Many of these issues are being tackled through living wage initiatives and a boosted minimum wage. At the other end of the labour market there’s an attempt to rein in excessively high pay. A recent CIPD report with the High Pay Centre tackles that issue head on. The report looks at how CEO pay in the UK’s largest firms has changed between the 2015 and 2016 financial years. It finds that over this period, FTSE 100 CEO remuneration has fallen by 17%, from £5.4 million in 2015 to £4.5 million in 2016.

However, it would still take the average UK full-time worker on a salary of £28,000 (median full-time earnings) 160 years to earn what an average FTSE 100 CEO is paid in just one year. Although the average pay packages of the 25 highest paid CEOs have dropped by 24% to £9.4m in 2016, rewards for the 32 lowest paid chief executives in the FTSE 100 have increased as firms ‘chase the median’. Yet whatever we do with wage floors there are still going to be a lot of people on the pavement while others are in the upper floors and a small minority in the penthouse (to misquote an old Heaven 17 song!).

The Quintile Question

Polarisation has become even starker - we may be looking at a quarter of workers perpetually employed on low paid and “lousy” jobs. That has massive impacts on the economy, productivity and the tax base. Data also shows that we face what I would term a ‘quintile question’. The lowest fifth of jobs are getting lower paid and the highest fifth are getting higher paid (Warhurst 2016). With Zero Hours Contracts (ZHC's) growing tenfold in one year and accounting for 2.8% of the UK workforce (ONS 2017), that trend is set to continue. As is often the case it is increasingly young, part time, female and minority ethnic workers who are on a ZHC. Around a quarter of jobs are part time. Half of employees in the UK want to work more hours but don’t have the option.

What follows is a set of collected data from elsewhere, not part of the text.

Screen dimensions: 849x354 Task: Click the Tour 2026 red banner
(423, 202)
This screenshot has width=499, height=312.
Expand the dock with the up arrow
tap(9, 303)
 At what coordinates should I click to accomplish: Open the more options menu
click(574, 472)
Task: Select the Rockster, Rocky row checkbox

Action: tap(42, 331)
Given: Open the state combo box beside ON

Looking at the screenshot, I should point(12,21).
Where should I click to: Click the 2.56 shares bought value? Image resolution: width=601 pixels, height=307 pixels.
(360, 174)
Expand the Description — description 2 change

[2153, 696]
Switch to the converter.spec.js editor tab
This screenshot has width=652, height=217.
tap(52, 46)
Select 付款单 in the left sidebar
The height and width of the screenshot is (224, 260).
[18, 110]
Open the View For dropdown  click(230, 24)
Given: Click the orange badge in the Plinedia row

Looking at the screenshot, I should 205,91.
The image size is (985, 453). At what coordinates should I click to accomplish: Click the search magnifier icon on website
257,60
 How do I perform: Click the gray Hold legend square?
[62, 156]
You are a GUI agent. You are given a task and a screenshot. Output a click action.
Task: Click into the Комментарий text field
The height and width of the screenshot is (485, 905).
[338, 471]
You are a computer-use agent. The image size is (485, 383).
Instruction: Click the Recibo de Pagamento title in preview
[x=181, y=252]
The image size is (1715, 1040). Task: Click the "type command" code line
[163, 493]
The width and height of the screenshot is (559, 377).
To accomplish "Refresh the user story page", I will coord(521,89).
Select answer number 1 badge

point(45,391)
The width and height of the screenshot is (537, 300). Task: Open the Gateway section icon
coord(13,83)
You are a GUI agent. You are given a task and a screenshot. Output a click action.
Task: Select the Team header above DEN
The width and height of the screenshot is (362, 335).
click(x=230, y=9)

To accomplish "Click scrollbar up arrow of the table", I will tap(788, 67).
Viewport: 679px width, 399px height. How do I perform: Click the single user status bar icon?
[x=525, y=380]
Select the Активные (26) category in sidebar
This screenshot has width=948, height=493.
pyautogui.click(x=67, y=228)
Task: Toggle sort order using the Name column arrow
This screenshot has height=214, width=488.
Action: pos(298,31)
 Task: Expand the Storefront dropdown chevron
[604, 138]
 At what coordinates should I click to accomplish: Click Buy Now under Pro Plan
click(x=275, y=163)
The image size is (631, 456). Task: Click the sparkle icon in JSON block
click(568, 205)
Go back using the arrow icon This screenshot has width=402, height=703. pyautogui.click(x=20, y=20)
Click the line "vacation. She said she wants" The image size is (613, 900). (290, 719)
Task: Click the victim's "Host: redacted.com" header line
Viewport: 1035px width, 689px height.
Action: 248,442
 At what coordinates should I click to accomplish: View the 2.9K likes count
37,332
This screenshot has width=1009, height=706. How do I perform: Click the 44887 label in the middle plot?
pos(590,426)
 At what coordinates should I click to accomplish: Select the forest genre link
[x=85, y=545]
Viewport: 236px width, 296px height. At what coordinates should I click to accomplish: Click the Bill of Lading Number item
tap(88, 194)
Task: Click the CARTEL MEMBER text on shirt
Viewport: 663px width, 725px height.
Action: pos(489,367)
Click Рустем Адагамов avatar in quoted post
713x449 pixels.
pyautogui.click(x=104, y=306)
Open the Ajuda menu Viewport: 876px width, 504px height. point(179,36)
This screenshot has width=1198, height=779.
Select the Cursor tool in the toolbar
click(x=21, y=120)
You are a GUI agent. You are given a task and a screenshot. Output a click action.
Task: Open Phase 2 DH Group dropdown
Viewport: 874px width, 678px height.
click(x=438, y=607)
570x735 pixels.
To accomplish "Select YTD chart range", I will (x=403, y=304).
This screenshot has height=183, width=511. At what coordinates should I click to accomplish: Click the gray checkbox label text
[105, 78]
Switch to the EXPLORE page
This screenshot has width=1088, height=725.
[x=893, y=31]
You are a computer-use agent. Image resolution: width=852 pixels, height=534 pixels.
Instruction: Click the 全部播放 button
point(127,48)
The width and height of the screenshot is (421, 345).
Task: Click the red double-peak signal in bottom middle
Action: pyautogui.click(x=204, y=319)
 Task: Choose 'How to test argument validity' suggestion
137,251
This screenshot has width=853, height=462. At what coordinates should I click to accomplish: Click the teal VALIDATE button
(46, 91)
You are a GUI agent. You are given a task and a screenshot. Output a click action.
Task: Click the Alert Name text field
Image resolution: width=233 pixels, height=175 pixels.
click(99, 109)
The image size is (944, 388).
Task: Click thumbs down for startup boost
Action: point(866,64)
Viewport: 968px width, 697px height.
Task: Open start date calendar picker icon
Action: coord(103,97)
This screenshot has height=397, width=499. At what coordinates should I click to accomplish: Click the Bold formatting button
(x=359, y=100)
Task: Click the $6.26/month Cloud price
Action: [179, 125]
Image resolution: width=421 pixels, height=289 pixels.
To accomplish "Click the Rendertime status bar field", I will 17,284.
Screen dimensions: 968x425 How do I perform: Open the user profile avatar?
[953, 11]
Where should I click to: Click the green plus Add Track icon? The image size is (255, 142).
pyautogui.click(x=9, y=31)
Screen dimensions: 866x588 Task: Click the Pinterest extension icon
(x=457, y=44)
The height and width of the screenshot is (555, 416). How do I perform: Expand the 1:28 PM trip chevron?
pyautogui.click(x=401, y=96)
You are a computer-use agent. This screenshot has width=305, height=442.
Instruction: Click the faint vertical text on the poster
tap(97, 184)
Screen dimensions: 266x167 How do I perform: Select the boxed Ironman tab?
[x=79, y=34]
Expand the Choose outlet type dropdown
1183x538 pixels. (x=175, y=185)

Labour market economists tell us that firms will value time in the job (‘tenure’) and therefore invest in training and skills for full time workers more than they will for part time workers. The theory which I learned in the 1990s at university comes from Nobel Prize winning economist Gary Becker, basically it says that if you invest in your own human capital through schooling and ‘in work’ learning, employers will judge you are more likely to be productive than someone who invests less. There are many quibbles with this theory and its assumptions. Rich kids get better education through the luck of inheritance, for example Donald Trump went to Harvard and Wharton. But the theory plays out in that those with less schooling get poorer jobs and training. A Joseph Rowntree Foundation (JRF) report from 2014 demonstrates this with evidence from actual low paid workers and their employers. https://www.jrf.org.uk/sites/default/files/jrf/migrated/files/MPSE-2014-FULL.pdf

Technology and demographics may alleviate this effect somewhat. Digital forms of learning for example could smooth out the inequalities in access to training, and demographics might shift part time work to the old and full time work to the young. Emerging trends such as a reduction in regional labour mobility may further reduce wages and tenure. A report by the Resolution Foundation shows that regional job moves have reduced by a quarter since 2000 and that those choosing not to move to the highest paid “out of region jobs” give themselves an average 15% pay cut, offset by lower living costs. But unless we improve productivity in the regions outside London that trend will have a further negative effect on an economy already challenged by impending Brexit. Incidentally the report shows that only EU migrants are mobile, another argument for a more sensible approach on free movement.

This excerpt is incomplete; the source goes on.